Ibrahim Abdel Meguid, No One Sleeps in Alexandria
(American University in Cairo Press, 1996)
Of all the novels I've read and reviewed from the American University in Cairo Press so far, I would put this one at the top of my list of favorites. I prefer it to Meguid's later novel, Birds of Amber, which also takes place in Alexandria, just a few years after this one. Not that there was ever any doubt in my mind that the same author wrote them both. As I will explain below, Meguid has a distinctive style that I like very much.

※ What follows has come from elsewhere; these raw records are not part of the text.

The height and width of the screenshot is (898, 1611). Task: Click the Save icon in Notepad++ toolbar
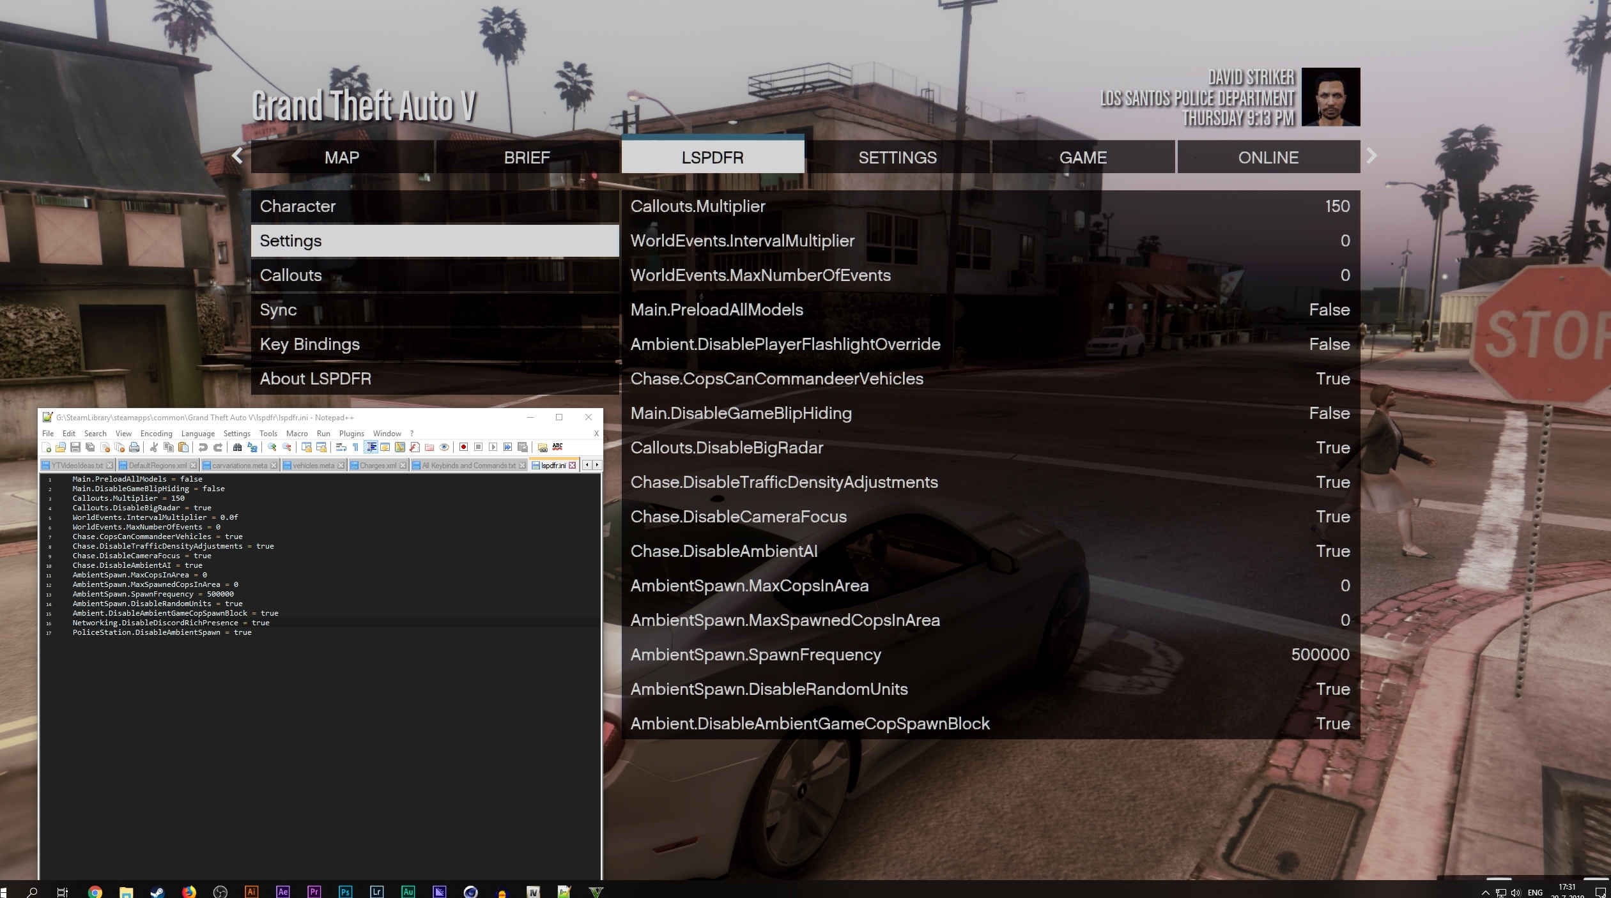[75, 447]
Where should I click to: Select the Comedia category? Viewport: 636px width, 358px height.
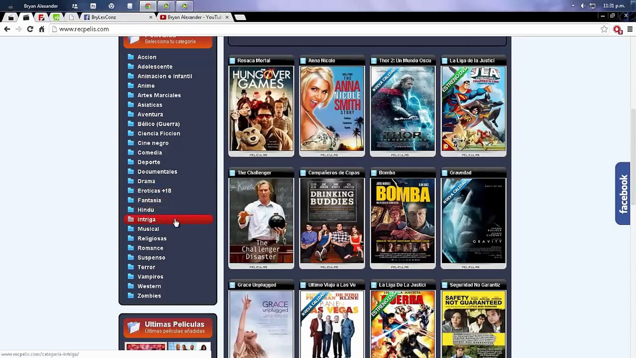(149, 152)
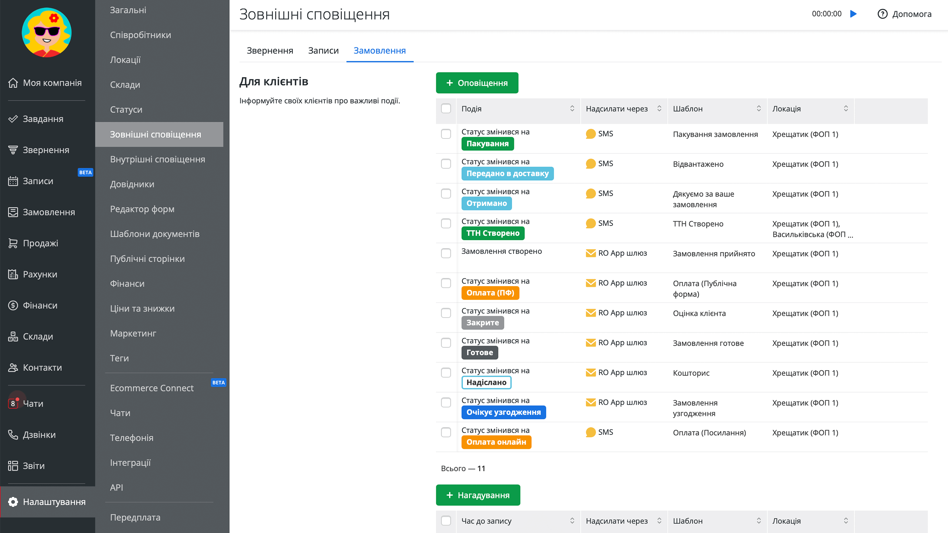Open the Допомога help icon
948x533 pixels.
point(882,14)

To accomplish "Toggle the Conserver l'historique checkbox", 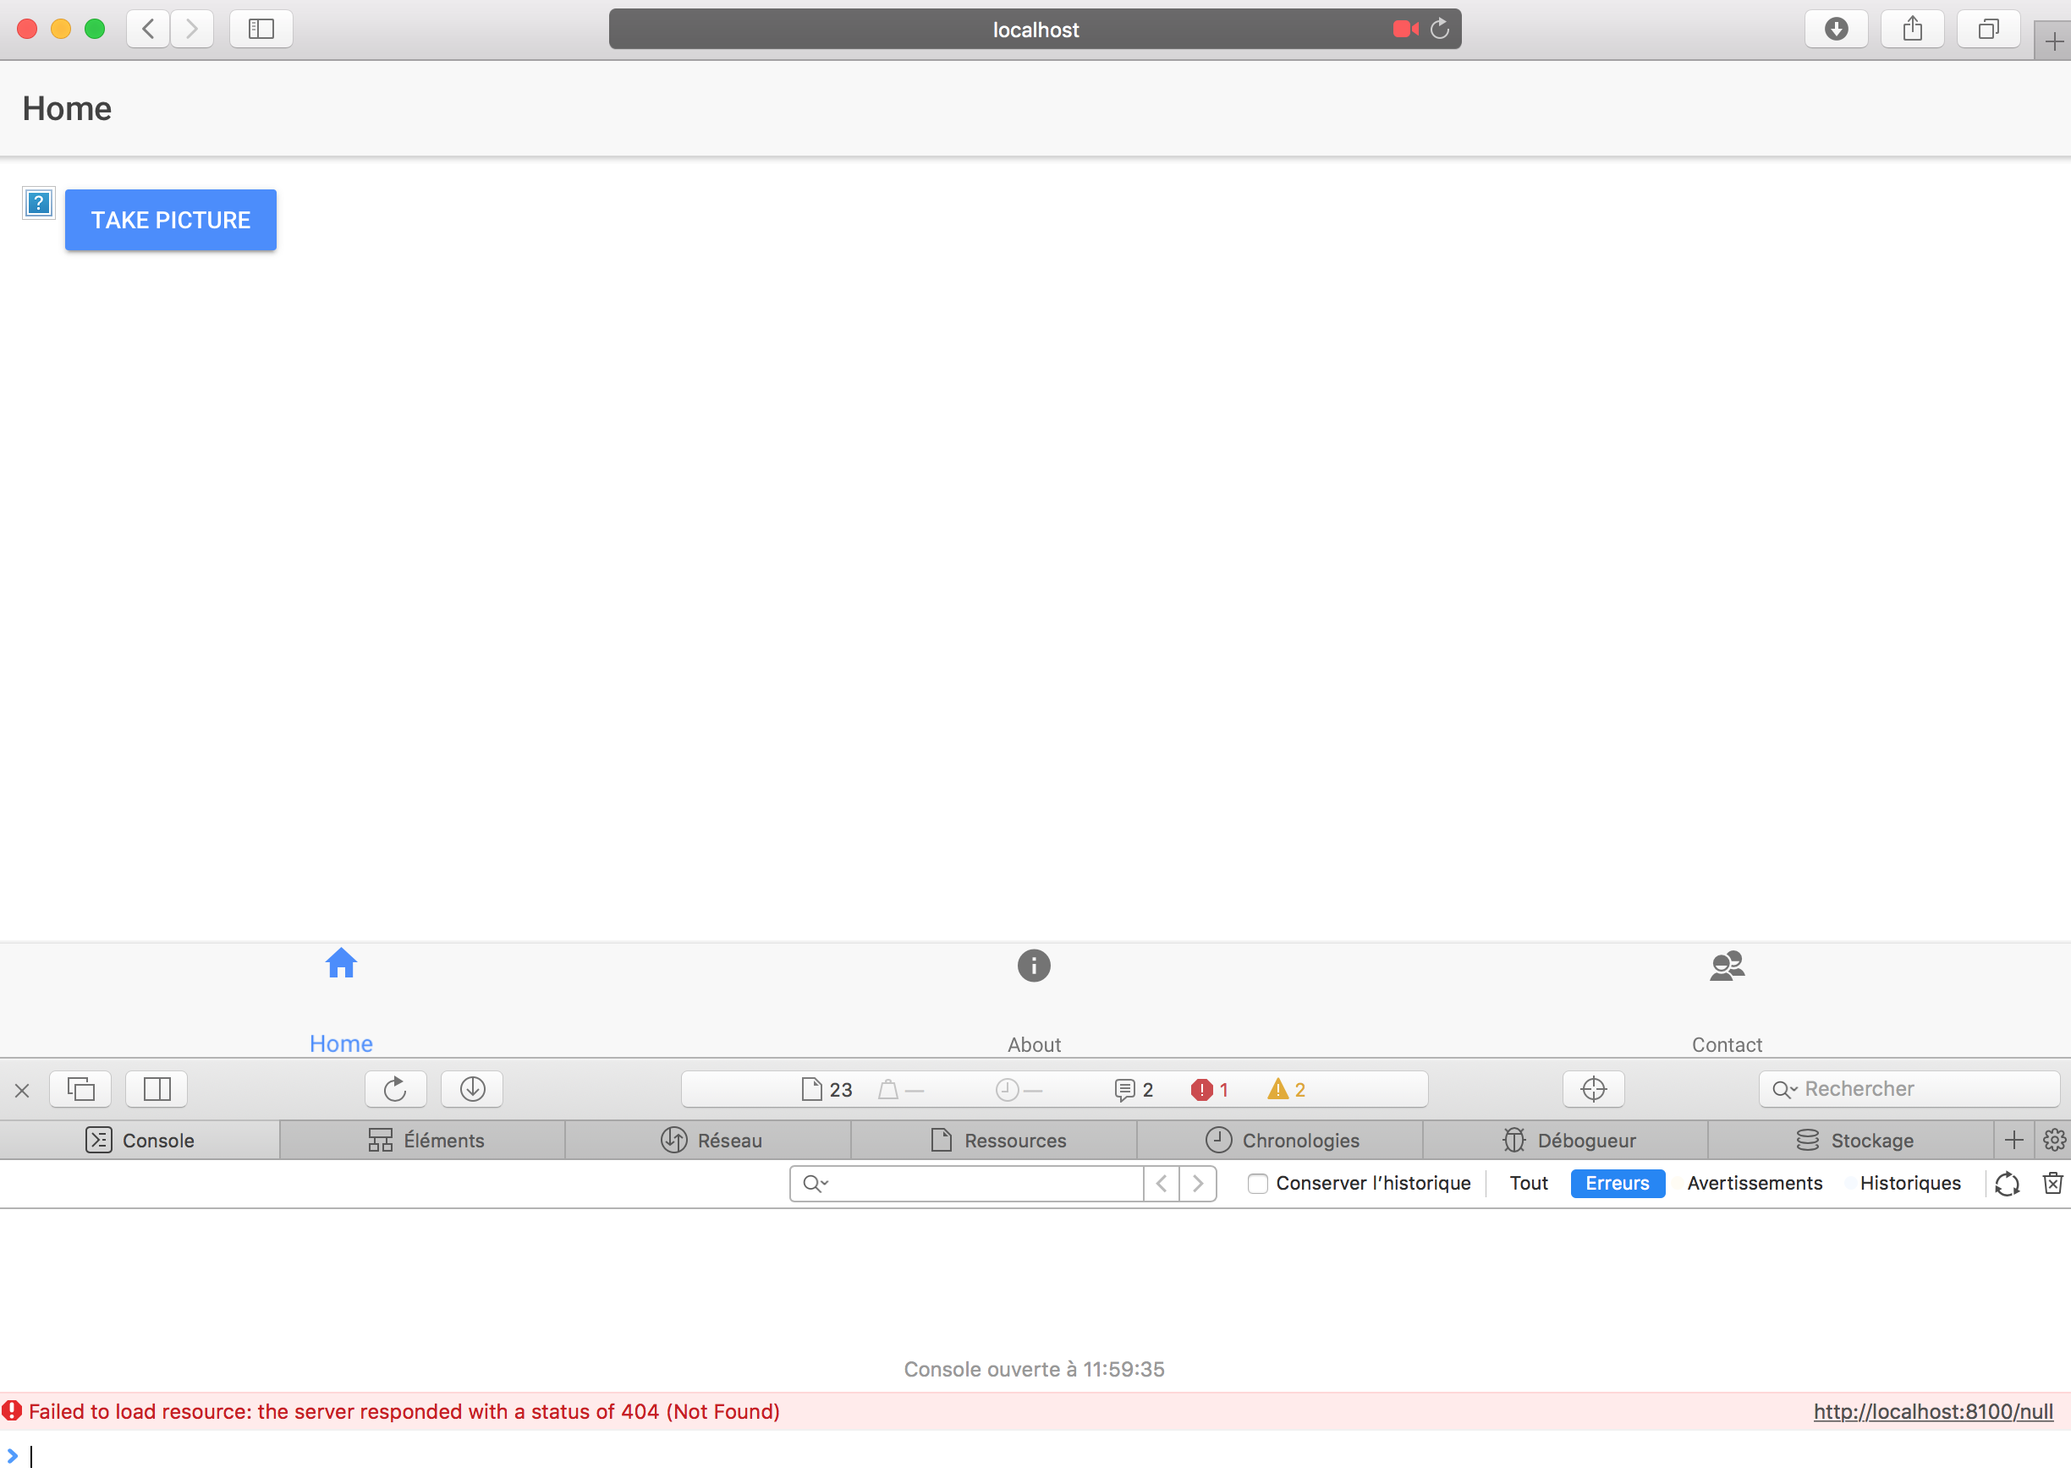I will [x=1257, y=1183].
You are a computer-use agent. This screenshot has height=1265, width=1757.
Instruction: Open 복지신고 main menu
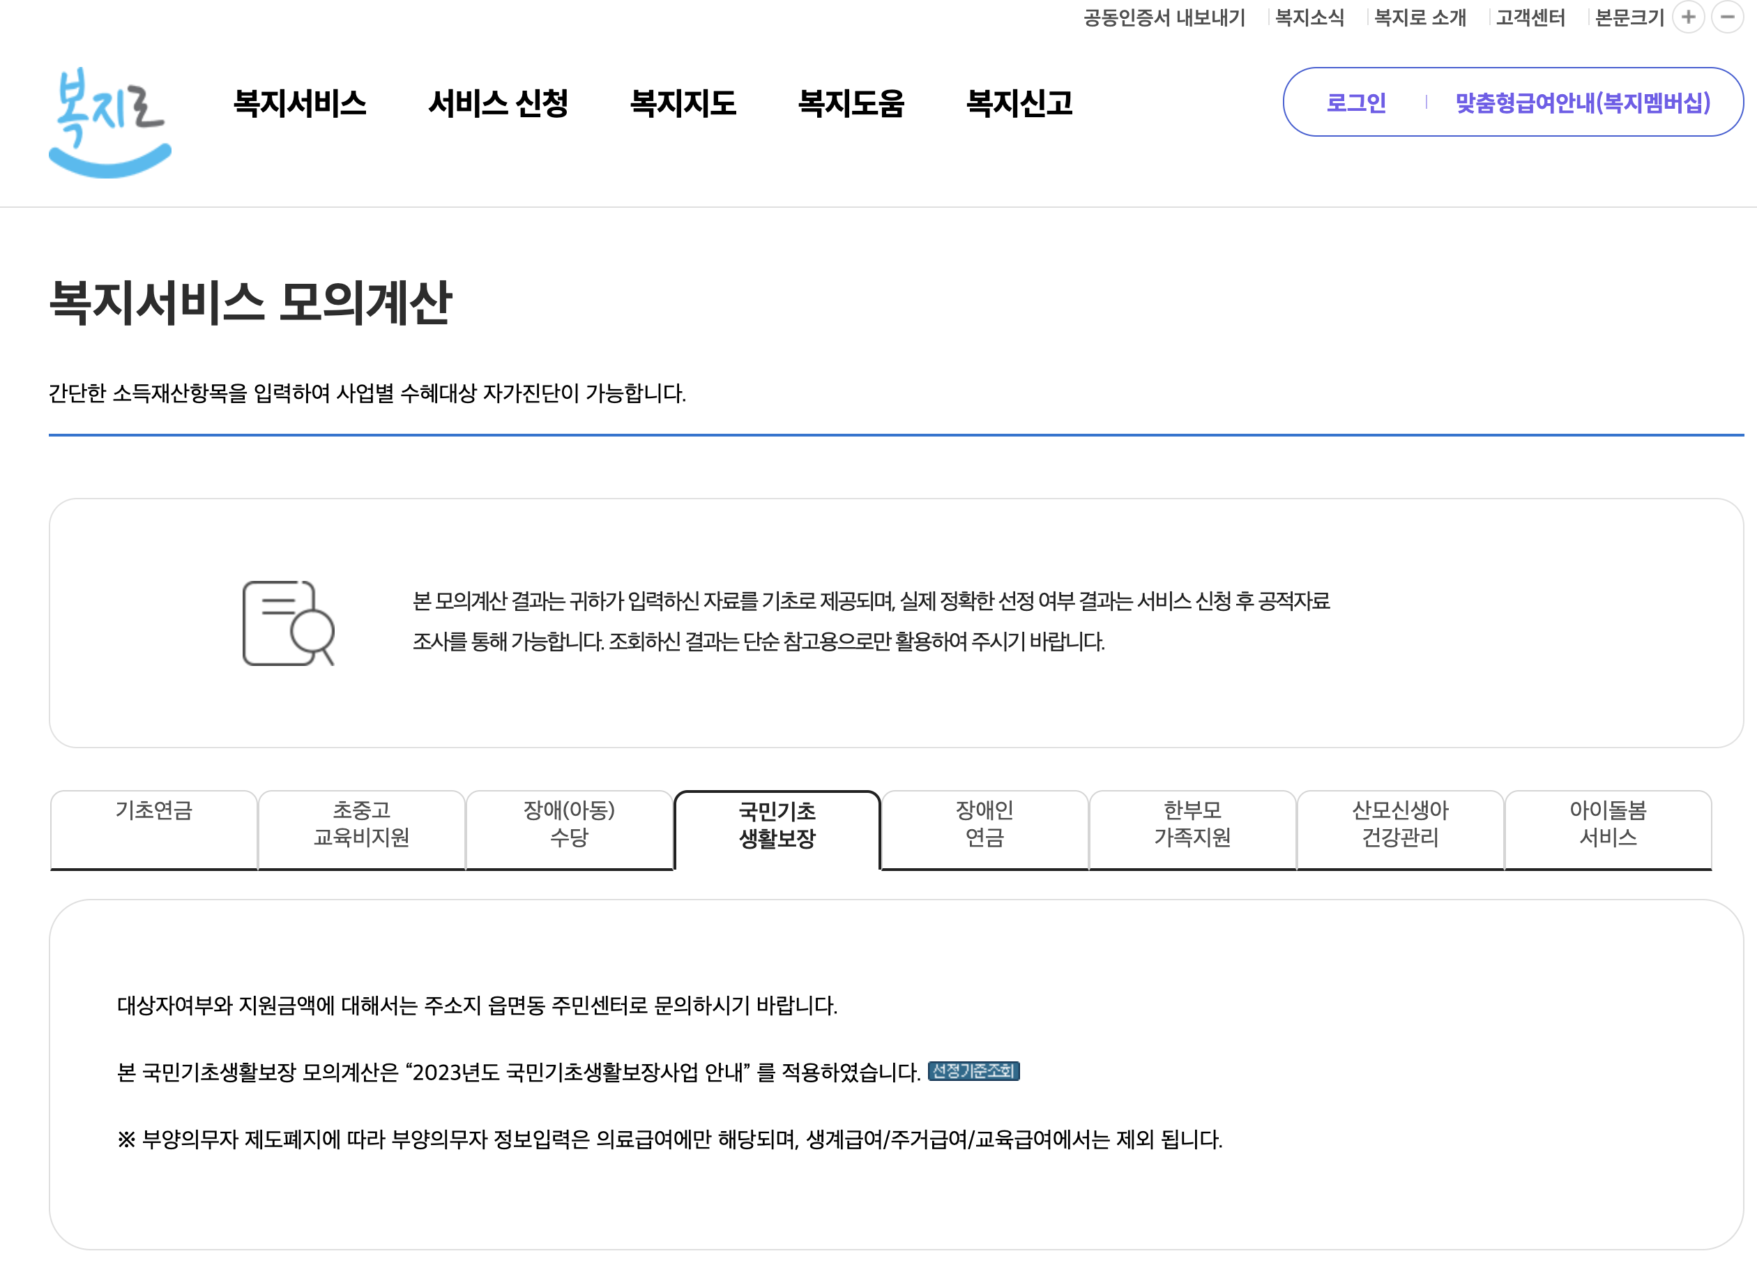point(1019,103)
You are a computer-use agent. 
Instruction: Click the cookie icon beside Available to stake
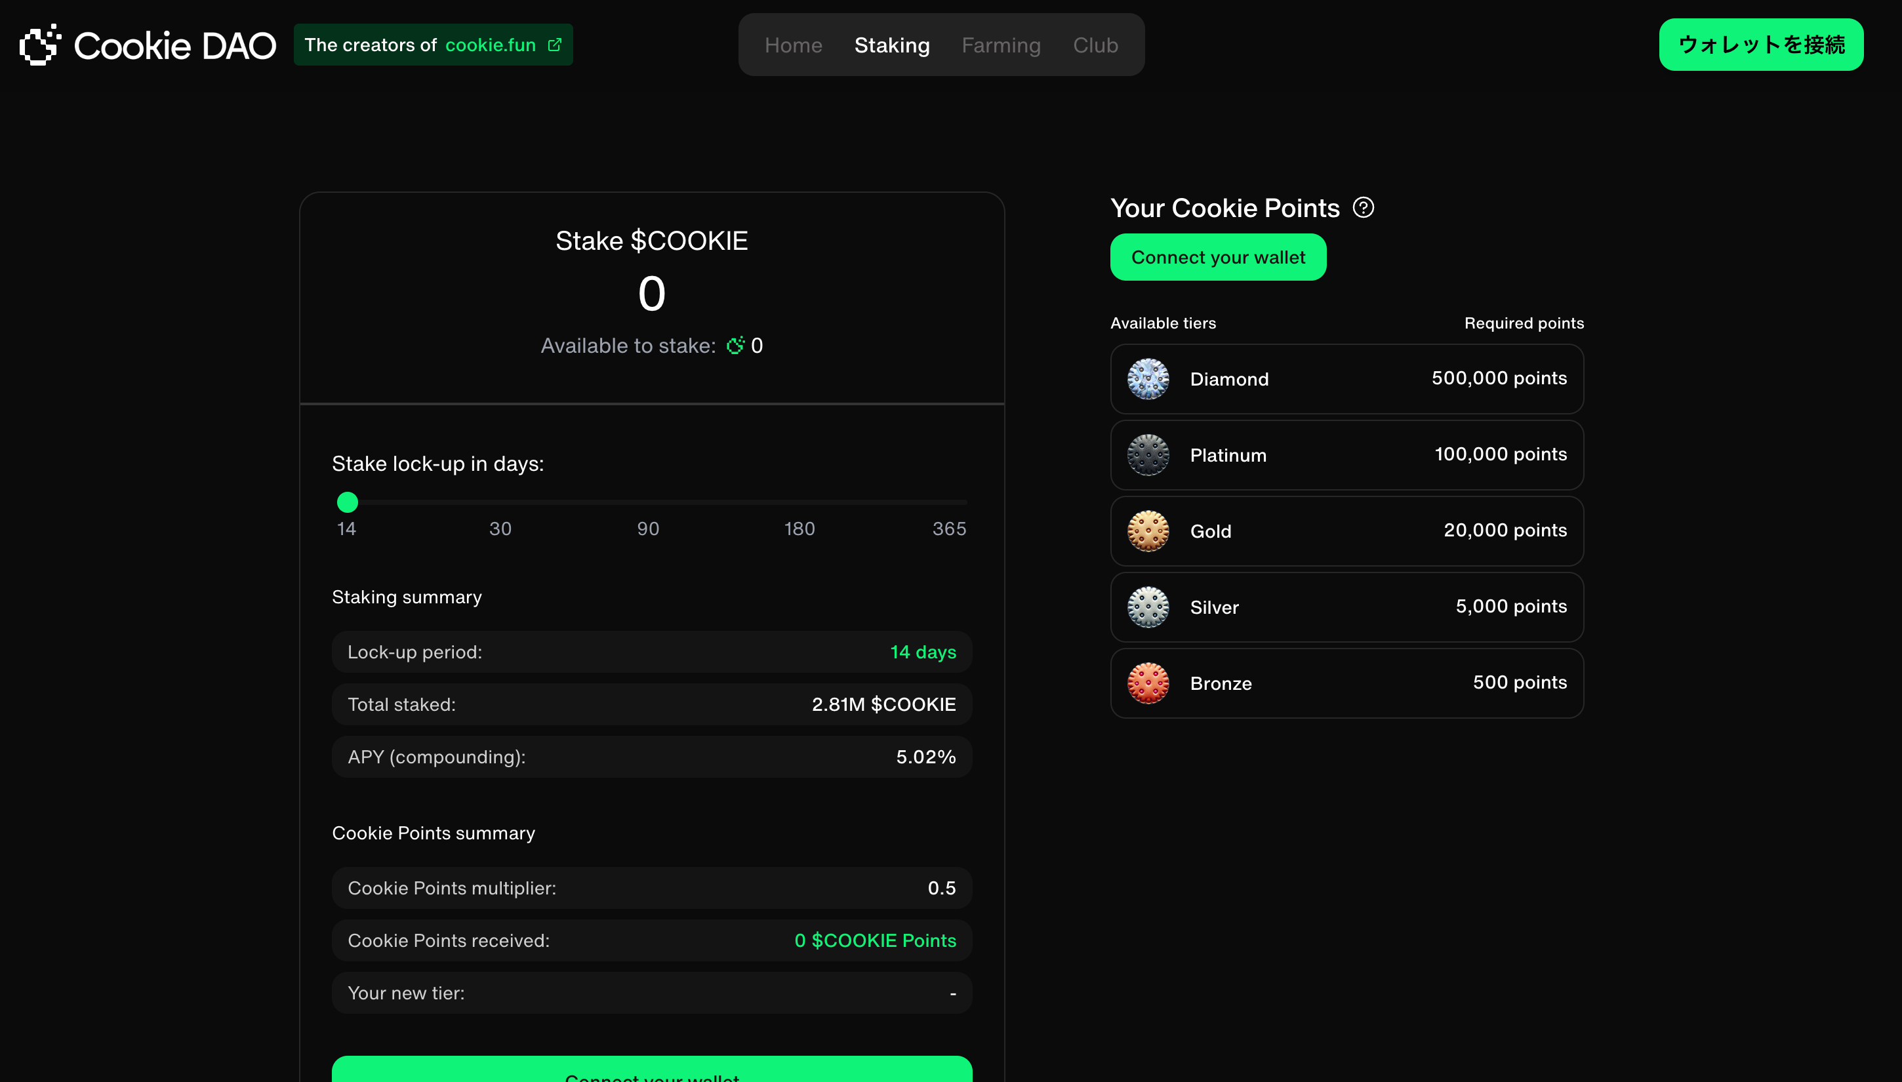[x=735, y=345]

I think what I most like about No One Sleeps in Alexandria is the extent to which it is grounded in real historical events. In fact, the novel begins with a scene at the chancellery in Berlin, on August 25, 1939, days before the German and Soviet Armies invaded Poland, marking the start of World War II in Europe. While most of the novel focuses on a few characters living in Alexandria, Meguid returns every now and then to a consideration of world events, many of which have an immediate and direct impact on his characters. Sometimes he accomplishes this by having characters discuss the events as they hear about them, other times he uses narrative asides for this purpose. He uses much the same strategy in the later Birds of Amber, although in that novel his emphasis is more on cultural events, e.g., the release of films and music recordings, rather than on political events. The periodic "time capsules" remind me of the "newsreels" John Dos Passos used with great skill in the U.S.A. Trilogy. (Now there's a series I should read again!)
The main character in No One Sleeps in Alexandria is Sheikh Magd al-Din, a devout Muslim farmer who earns exemption from military service by memorizing the entire Quran. He and his wife and young daughter are compelled to leave their home village in the Nile Delta because of an old family feud that involves his brother Bahi. The day they leave is September 1, 1939, the actual date of the invasion and a few days before the United Kingdom declares war on Germany. Since Egypt at this point in time is still under British "protection," troops start to mobilize all over the country and major cities like Cairo and Alexandria begin preparations for the inevitable attacks. The Egyptians are particularly concerned because they expect Italy to enter the war on the side of the Germans, and Italy already has a presence in nearby Libya.
Magd al-Din and his family arrive in Alexandria and move in with brother Bahi, who has lived in the city since leaving military service. Their neighbors in the apartment building are a family of Coptic Christians, for at this time in Alexandria, Muslims and Christians lived in close and reasonably comfortable proximity. I say reasonably comfortable because a major subplot of the novel concerns a doomed love affair between one of the daughters of this Coptic Christian family and a young Muslim man. Because they follow different religious traditions, both families refuse to permit the couple to marry.
The novel follows the experiences of Magd al-Din and his family, his neighbors in the apartment building and other people they start to meet and befriend as they get settled in their new home. Their lives are disrupted by shortages of food, petrol and other commodities, troop movements, the arrival of streams of refugees, and soon enough by frequent air raids. And I thought the London Blitz was bad! There were hardly any air raid shelters, and very little in the way of other civil defense infrastructure, in Alexandria.
After a series of short-term jobs, both Magd al-Din and his close friend Dimyan (another Coptic Christian) land permanent employment with the railroad, the very same railroad that provides a focal point to the otherwise somewhat scattered stories in Birds of Amber. The story takes a suspenseful turn when the two men are assigned to work at the railway station at al-Alamein. I remembered THAT name from Bartle Bull's novel, The Devil's Oasis. Two battles took place in this part of the North African desert that were decisive in turning back the advancing German troops before they could occupy Alexandria, Cairo and the strategic Suez Canal. While the characters in this novel are civilian laborers, they are physically present at the station when some of the worst fighting is taking place.
I would say that this novel represents an interesting and rare amalgamation of Middle Eastern and Western narrative approaches. It has a very clear plot that proceeds along a chronological timeline with few digressions. I marked just two embedded stories, and those are both flashbacks from characters, not retellings of traditional tales, as is more typical in Arabic literature. At the same time, the novel is very explicitly grounded in the traditions and observances of Islam and Coptic Christianity.
What was missing from the packaging of this novel for me were maps, one of Alexandria and another of the rail line from Alexandria west to al-Alamein. I went a bit crazy at times trying to orient myself to the places Magd al-Din and Dimyan walked to for work or prayer or to the places they saw as they traveled to their posting at al-Alamein. I have a nice map of Cairo that includes some information about northern Egypt, but maps of Alexandria are almost impossible to find in U.S. bookstores.
A native of Alexandria, Ibrahim Abdel Meguid makes his living writing fiction, reflections and critical commentary. I found online a lovely piece he wrote about some of the old movie houses he frequented when he was growing up. His American University Press in Cairo biosketch says he is a consultant for the Popular Culture Council. He writes his novels in Arabic. This one was translated into English by Farouk Abdel Wahab, Professor of Arabic at the University of Chicago.